begin Supplied text
Polyferrocenes are polymers containing ferrocene units. Ferrocene offers many advantages over pure hydrocarbons when used as a building block of macromolecular chemistry. The variety of possible substitutions at the ferrocene parent body results in a multitude of accessible polymers with interesting electronic and photonic properties. Many polyferrocenes are relatively easily accessible. Poly(1,1'-ferrocene-silane) can be prepared by ring-opening polymerization and has a variety of interesting properties, such as a high refractive index or semiconductor properties. Ring-opening polymerization usually leads to polymers containing ferrocene in the backbone. Besides the latter motif, ferrocene can be attached to the backbone as pendant unit as well.

Potential applications 
Polyferrocenes currently have no commercial applications, despite being the subject of research for nearly 50 years.  Polyvinylferrocene gives electroactive films that have been investigated as glucose sensors.

Coatings 
Satellites charge themselves by the bombardment with charged particles of the solar wind. Charging can lead to an arc discharge which can impair the function of the satellite due to magnetic disturbances and material failure. To avoid these impairments, coatings of electrically weak or non-conductive plastic components of thin films of poly(1,1'-ferrocen-silane) were examined. These carry off the charge generated by the irradiation and thus could protect the satellite from overloads.
end Supplied text
begin Data
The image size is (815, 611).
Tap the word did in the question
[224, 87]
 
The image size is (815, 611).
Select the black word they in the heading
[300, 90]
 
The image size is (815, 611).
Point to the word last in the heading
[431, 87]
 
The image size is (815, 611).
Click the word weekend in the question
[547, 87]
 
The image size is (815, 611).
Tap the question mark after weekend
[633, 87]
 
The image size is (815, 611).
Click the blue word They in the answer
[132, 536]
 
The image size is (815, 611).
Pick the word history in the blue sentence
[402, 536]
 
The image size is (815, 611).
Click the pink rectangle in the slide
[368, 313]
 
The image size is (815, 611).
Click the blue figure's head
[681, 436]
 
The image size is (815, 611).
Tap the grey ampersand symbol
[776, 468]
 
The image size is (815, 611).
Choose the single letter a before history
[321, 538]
end Data
## [Job]
Decide whether each statement below agrees with the polyferrocene text above. Answer yes or no for each, and quote the words of the text that settle it.
1. Polyferrocenes are currently used in commercial products.
2. Ring-opening polymerization usually yields polymers with ferrocene in the backbone.
3. Electroactive films made from polyvinylferrocene have been investigated as glucose sensors.

## [Correct result]
1. No: "Polyferrocenes currently have no commercial applications"
2. Yes: "Ring-opening polymerization usually leads to polymers containing ferrocene in the backbone."
3. Yes: "Polyvinylferrocene gives electroactive films that have been investigated as glucose sensors."